(Input data Opens)
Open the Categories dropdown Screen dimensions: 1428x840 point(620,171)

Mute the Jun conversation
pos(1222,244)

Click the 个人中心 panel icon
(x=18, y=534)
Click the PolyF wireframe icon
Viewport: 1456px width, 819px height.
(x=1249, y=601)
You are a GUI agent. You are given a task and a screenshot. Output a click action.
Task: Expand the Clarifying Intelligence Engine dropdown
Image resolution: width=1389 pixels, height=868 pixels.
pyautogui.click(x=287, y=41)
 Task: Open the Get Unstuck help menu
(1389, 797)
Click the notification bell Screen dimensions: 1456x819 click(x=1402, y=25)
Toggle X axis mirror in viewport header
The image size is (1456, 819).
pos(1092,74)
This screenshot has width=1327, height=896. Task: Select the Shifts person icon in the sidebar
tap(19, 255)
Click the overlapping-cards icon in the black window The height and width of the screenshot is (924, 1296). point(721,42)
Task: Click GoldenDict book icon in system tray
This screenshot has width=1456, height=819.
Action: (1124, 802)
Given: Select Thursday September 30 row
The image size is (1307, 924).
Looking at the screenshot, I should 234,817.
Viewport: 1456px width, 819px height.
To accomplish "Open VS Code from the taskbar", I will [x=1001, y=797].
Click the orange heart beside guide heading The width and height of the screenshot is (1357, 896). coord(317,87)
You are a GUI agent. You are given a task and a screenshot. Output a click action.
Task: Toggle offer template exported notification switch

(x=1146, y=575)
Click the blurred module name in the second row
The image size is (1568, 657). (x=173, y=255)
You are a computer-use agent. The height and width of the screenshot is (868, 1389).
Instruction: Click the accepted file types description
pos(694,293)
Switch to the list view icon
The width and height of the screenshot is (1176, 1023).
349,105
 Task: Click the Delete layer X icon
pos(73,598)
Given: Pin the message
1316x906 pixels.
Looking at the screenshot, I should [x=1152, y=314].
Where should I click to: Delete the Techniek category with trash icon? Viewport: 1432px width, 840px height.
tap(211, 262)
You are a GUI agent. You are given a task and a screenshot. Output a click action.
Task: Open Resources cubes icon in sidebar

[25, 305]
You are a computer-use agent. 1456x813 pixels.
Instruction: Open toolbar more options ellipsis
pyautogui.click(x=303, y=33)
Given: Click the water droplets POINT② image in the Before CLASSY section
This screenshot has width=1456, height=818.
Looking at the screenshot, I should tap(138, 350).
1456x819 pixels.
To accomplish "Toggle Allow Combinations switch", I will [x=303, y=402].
(Input data Closes)
The task: Your task is to find each line in the entries that contains the string "accomplish" and copy it.

Response below:
To accomplish "Open VS Code from the taskbar", I will [x=1001, y=797].
To accomplish "Toggle Allow Combinations switch", I will [x=303, y=402].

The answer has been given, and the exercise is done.